Raja Kumari’s sound contains multitudes — as does the artist herself, as a singer, songwriter and rapper, who has launched her own label and is working to mentor young musicians as well.

Kumari garnered a Grammy nomination for songwriting even before she fully launched into her own international career as a performer, creating a sound all her own that fuses hip-hop, R&B and electronica with Indian classical music. Her career has featured collaborations with artists such as John Legend, Iggy Azalea, Gwen Stefani, Fall Out Boy, Sidhu Moosewala and Divine.

Born and raised in Claremont, California, as Svetha Yallapragada Rao, she adopted the stage name Raja Kumari. She has recently moved back to the United States after living in India.

Kumari makes a fitting headliner for TAMASHA: An Extravaganza of Desi Fusion, taking place July 12 at Stanford Live, a festival celebrating the South Asian diaspora and culture.

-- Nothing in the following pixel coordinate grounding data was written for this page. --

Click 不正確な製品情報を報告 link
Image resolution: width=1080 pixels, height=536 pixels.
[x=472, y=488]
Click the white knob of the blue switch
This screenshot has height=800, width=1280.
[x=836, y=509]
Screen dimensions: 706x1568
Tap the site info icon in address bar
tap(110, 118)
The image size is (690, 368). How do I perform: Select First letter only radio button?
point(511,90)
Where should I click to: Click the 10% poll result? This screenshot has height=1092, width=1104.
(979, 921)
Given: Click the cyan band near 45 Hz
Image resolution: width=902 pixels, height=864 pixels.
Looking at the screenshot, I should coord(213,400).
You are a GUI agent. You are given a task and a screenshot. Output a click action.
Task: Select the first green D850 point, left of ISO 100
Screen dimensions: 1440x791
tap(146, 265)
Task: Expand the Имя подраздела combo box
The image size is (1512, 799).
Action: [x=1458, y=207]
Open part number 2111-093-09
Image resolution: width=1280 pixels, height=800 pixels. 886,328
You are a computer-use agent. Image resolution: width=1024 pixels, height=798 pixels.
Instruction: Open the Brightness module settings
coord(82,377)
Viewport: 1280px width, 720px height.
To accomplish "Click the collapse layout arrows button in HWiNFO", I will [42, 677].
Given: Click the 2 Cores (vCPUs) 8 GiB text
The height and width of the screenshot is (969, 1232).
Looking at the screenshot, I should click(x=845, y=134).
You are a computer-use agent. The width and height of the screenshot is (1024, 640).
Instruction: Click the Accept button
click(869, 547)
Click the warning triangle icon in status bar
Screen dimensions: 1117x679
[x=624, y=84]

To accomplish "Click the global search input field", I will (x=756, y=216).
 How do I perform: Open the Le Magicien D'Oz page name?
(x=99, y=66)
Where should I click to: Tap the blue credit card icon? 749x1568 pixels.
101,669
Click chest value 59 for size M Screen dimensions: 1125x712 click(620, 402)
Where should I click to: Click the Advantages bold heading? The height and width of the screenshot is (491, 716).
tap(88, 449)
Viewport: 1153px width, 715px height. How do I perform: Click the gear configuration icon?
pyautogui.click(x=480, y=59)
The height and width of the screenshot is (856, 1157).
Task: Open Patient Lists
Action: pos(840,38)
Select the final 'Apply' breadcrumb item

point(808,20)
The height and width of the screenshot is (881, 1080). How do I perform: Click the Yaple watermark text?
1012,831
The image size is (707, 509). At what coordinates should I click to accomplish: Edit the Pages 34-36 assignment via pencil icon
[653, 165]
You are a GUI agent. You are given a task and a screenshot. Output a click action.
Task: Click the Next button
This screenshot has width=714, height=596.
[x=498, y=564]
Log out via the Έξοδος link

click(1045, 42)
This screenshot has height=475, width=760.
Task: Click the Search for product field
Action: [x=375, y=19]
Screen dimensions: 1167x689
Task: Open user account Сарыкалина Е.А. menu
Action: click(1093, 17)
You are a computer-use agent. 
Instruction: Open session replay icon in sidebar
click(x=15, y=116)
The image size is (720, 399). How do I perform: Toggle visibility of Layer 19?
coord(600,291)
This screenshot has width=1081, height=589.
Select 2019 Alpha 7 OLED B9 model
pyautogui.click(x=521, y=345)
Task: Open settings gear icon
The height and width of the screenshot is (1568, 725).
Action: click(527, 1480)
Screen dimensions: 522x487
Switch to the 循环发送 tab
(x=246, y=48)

In fact, her 2023 album “The Bridge” celebrates her fusion style with both its title and its sound.  Her first full-length release on her own independent label, Godmother Records, the album showcases her skill at uniting a broad slate of influences, from electronica to high-energy pop with Indian percussion, hip-hop and more.

Earlier this year, Kumari released the album “Kashi to Kailash.” She sings in Sanskrit in four of the album’s five tracks, focused on channeling the healing frequencies of ancient mantras. The album’s title references two ancient sacred sites that have relevance for Hinduism and Buddhism, and draws from Kumari’s own recent spiritual experiences.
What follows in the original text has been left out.